>> BEGIN GIVEN ENTRIES

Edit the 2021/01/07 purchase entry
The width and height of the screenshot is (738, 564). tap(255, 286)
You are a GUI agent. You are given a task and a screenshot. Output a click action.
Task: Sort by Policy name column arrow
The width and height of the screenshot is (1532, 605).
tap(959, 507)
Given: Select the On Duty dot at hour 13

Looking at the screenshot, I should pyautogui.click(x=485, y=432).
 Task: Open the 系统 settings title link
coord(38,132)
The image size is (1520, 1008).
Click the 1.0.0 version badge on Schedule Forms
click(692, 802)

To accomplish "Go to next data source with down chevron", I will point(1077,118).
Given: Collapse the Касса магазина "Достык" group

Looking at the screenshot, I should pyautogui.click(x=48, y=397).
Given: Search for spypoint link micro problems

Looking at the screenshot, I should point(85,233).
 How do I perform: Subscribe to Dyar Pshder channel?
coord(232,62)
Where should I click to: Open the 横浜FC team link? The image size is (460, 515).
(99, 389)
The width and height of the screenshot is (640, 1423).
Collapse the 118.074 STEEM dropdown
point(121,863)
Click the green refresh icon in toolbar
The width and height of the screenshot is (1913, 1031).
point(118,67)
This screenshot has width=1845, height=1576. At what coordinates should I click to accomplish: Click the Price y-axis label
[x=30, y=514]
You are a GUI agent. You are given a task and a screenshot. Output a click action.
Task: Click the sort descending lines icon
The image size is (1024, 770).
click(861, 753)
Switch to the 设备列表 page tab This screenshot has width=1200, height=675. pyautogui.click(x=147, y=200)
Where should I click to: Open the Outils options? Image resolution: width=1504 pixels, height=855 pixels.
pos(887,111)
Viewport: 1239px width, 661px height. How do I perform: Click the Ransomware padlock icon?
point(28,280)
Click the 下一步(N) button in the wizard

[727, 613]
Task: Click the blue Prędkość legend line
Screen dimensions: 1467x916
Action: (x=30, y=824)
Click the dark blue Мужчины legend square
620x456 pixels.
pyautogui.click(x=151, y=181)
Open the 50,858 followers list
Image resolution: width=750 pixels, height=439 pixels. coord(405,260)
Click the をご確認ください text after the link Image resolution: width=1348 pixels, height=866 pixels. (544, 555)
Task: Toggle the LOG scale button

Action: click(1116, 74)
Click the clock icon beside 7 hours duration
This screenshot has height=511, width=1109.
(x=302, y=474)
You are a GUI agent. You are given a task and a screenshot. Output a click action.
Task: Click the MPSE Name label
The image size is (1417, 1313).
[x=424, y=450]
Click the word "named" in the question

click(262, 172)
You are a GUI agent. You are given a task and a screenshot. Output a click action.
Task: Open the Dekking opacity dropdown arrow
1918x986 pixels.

>> END GIVEN ENTRIES

*GOAL OF THE EXERCISE*. Put each nonblank line of the entries above into a Markdown table with two columns, Row and Line, where Row gives the line's sequential number.

*CORRECT ANSWER*.
| Row | Line |
|---|---|
| 1 | Edit the 2021/01/07 purchase entry |
| 2 | The width and height of the screenshot is (738, 564). tap(255, 286) |
| 3 | You are a GUI agent. You are given a task and a screenshot. Output a click action. |
| 4 | Task: Sort by Policy name column arrow |
| 5 | The width and height of the screenshot is (1532, 605). |
| 6 | tap(959, 507) |
| 7 | Given: Select the On Duty dot at hour 13 |
| 8 | Looking at the screenshot, I should pyautogui.click(x=485, y=432). |
| 9 |  Task: Open the 系统 settings title link |
| 10 | coord(38,132) |
| 11 | The image size is (1520, 1008). |
| 12 | Click the 1.0.0 version badge on Schedule Forms |
| 13 | click(692, 802) |
| 14 | To accomplish "Go to next data source with down chevron", I will point(1077,118). |
| 15 | Given: Collapse the Касса магазина "Достык" group |
| 16 | Looking at the screenshot, I should pyautogui.click(x=48, y=397). |
| 17 | Given: Search for spypoint link micro problems |
| 18 | Looking at the screenshot, I should point(85,233). |
| 19 |  How do I perform: Subscribe to Dyar Pshder channel? |
| 20 | coord(232,62) |
| 21 | Where should I click to: Open the 横浜FC team link? The image size is (460, 515). |
| 22 | (99, 389) |
| 23 | The width and height of the screenshot is (640, 1423). |
| 24 | Collapse the 118.074 STEEM dropdown |
| 25 | point(121,863) |
| 26 | Click the green refresh icon in toolbar |
| 27 | The width and height of the screenshot is (1913, 1031). |
| 28 | point(118,67) |
| 29 | This screenshot has width=1845, height=1576. At what coordinates should I click to accomplish: Click the Price y-axis label |
| 30 | [x=30, y=514] |
| 31 | You are a GUI agent. You are given a task and a screenshot. Output a click action. |
| 32 | Task: Click the sort descending lines icon |
| 33 | The image size is (1024, 770). |
| 34 | click(861, 753) |
| 35 | Switch to the 设备列表 page tab This screenshot has width=1200, height=675. pyautogui.click(x=147, y=200) |
| 36 | Where should I click to: Open the Outils options? Image resolution: width=1504 pixels, height=855 pixels. |
| 37 | pos(887,111) |
| 38 | Viewport: 1239px width, 661px height. How do I perform: Click the Ransomware padlock icon? |
| 39 | point(28,280) |
| 40 | Click the 下一步(N) button in the wizard |
| 41 | [727, 613] |
| 42 | Task: Click the blue Prędkość legend line |
| 43 | Screen dimensions: 1467x916 |
| 44 | Action: (x=30, y=824) |
| 45 | Click the dark blue Мужчины legend square |
| 46 | 620x456 pixels. |
| 47 | pyautogui.click(x=151, y=181) |
| 48 | Open the 50,858 followers list |
| 49 | Image resolution: width=750 pixels, height=439 pixels. coord(405,260) |
| 50 | Click the をご確認ください text after the link Image resolution: width=1348 pixels, height=866 pixels. (544, 555) |
| 51 | Task: Toggle the LOG scale button |
| 52 | Action: click(1116, 74) |
| 53 | Click the clock icon beside 7 hours duration |
| 54 | This screenshot has height=511, width=1109. |
| 55 | (x=302, y=474) |
| 56 | You are a GUI agent. You are given a task and a screenshot. Output a click action. |
| 57 | Task: Click the MPSE Name label |
| 58 | The image size is (1417, 1313). |
| 59 | [x=424, y=450] |
| 60 | Click the word "named" in the question |
| 61 | click(262, 172) |
| 62 | You are a GUI agent. You are given a task and a screenshot. Output a click action. |
| 63 | Task: Open the Dekking opacity dropdown arrow |
| 64 | 1918x986 pixels. |